(Exercise objective) Print, from the listing below, the lines starting at the line containing "Screen dimensions: 882x588" and ending at the line containing "Image resolution: width=868", exactly as they stand, and print nothing else.

** Opening Data section block **

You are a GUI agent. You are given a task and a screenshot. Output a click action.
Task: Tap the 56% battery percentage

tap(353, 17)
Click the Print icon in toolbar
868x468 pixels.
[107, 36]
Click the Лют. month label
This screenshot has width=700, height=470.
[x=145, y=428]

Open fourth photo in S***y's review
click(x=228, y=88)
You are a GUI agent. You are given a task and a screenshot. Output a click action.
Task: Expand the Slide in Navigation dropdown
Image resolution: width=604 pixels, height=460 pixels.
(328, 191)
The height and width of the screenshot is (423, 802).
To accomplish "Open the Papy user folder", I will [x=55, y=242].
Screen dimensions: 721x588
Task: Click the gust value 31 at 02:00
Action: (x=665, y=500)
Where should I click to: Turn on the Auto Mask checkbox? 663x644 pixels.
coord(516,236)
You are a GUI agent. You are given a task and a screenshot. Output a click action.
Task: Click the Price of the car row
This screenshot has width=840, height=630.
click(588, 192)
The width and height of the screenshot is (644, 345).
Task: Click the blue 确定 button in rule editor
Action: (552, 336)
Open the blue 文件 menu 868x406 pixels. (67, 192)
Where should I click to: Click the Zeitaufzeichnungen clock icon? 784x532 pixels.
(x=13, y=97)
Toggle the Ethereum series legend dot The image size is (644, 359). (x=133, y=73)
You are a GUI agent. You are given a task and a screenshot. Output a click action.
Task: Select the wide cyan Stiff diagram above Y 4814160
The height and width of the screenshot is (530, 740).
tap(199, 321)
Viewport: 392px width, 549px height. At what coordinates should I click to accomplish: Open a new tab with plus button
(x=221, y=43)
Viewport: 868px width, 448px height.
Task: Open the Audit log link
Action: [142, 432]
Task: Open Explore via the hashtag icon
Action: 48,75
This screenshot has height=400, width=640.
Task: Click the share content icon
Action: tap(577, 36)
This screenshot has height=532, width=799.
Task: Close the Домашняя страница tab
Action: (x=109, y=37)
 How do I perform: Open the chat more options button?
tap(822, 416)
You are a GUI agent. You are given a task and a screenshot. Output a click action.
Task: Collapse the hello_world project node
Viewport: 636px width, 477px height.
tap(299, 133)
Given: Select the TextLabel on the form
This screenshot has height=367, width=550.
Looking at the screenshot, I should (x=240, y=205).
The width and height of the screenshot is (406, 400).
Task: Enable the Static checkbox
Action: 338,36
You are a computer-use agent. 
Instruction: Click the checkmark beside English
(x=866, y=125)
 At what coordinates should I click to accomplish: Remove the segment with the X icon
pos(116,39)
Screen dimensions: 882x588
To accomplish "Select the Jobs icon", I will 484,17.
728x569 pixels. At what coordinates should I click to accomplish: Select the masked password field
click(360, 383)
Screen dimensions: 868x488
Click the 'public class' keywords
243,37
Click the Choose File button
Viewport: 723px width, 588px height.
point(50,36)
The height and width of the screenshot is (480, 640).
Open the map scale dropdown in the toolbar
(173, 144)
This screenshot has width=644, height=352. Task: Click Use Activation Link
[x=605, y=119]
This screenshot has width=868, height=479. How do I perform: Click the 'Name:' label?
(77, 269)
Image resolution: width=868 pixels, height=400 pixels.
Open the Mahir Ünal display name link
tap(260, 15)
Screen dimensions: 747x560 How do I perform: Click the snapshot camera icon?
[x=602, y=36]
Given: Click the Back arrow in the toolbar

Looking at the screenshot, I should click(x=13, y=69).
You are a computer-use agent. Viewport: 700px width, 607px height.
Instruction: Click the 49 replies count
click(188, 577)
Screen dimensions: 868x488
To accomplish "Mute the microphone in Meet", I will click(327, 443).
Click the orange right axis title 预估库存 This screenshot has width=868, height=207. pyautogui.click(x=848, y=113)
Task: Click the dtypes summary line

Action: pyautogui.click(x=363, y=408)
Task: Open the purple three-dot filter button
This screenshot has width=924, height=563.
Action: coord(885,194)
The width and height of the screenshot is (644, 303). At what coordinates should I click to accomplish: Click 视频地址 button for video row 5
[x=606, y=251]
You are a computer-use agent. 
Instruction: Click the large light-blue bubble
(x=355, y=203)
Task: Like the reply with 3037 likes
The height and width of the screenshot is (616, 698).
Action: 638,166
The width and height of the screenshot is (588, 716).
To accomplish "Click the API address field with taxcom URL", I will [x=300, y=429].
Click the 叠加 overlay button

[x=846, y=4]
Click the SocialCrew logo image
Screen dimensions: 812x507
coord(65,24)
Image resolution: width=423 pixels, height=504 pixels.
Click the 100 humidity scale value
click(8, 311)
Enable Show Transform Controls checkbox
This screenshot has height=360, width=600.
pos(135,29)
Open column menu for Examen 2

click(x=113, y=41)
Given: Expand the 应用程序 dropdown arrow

** Closing Data section block **

(Result)
Screen dimensions: 882x588
To accomplish "Select the Jobs icon", I will 484,17.
728x569 pixels. At what coordinates should I click to accomplish: Select the masked password field
click(360, 383)
Screen dimensions: 868x488
Click the 'public class' keywords
243,37
Click the Choose File button
Viewport: 723px width, 588px height.
point(50,36)
The height and width of the screenshot is (480, 640).
Open the map scale dropdown in the toolbar
(173, 144)
This screenshot has width=644, height=352. Task: Click Use Activation Link
[x=605, y=119]
This screenshot has width=868, height=479. How do I perform: Click the 'Name:' label?
(77, 269)
Image resolution: width=868 pixels, height=400 pixels.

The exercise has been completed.